Why didn’t He follow the pattern of our preachers, and say, “Repeat this prayer”? Or “Just believe what God has already done for you”? Or “I’m going to die and rise from the dead soon. Just believe that”?
Or why not? “You’ve been living like a devil for the past thirty-five years. But no problem. You got saved when you were a child at vacation Bible school. You’re just a carnal Christian. God’s grace covers your ungodly lifestyle.”
Striving to Enter In Is Not Trying to Earn Salvation
The Lord’s instructions to “strive to enter in” obviously didn’t mean for this Jew to try harder to keep the law of Moses. Nor did it mean for Gentiles to try harder not to violate the law of God in their conscience.
The person who tries to gain entry into heaven through his own good works by default rejects the narrow way of salvation, and thus dooms himself to eternal damnation.
Striving to Enter Is “Faith In Christ That Leads to Lifestyle Obedience”
So, what did it mean? We don’t have to guess. For the Lord’s instructions in Luke 13:24 are followed immediately with a detailed prophecy of people who are condemned on judgment day for apparently not striving to enter the kingdom of God.

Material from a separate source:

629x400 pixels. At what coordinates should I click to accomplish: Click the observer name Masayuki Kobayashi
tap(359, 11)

We are to strive to enter into the kingdom of God because of “the narrow gate” of faith and holiness. I’m speaking not of what’s called positional holiness, or the gift of holiness, or being credited with holiness, on account of what Jesus accomplished for us. I’m speaking of faith that produces behavior that God considers holy.

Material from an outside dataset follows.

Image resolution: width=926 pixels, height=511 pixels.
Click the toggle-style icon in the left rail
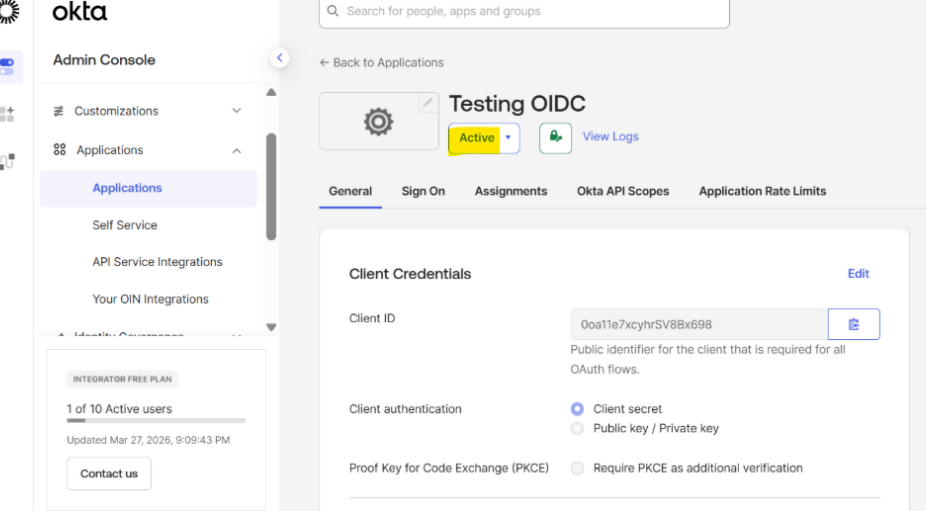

False Disciples Call Jesus Lord But Do Not Obey Him
Notice in the prophecy that people are denied entry because God considers them “workers of iniquity.” In another place He calls them “you who practice lawlessness.” (Matthew 7:23).
They call Him “Lord, Lord,” but He says, “I do not know you.” He does not know or recognize them as His own because His own do not practice lawlessness (1 John 3:4-10).
False Disciples Will Be Denied On Judgment Day
Jesus prophesies that many who thought they could live in sin and still make it into the kingdom of God will desperately beg Him for entry on that great day, but be turned away. The tragedy is that this is one hundred percent avoidable.
This doesn’t have to be you.
Are You A True Disciple?
(Check out my related article: 10 Signs of a True Christian.)
Don’t make the mistake of thinking grace and faith are the same thing. God has grace, but do you have faith? Remember the words of Paul to the church in Crete:
They profess to know God, but by their deeds they deny Him, being detestable and disobedient, and worthless for any good deed.
Titus 2:16
If your confession is that you’re trusting Christ for salvation, but you live for the devil, you will hear the Lord say on that great day of judgment, “I do not know you.”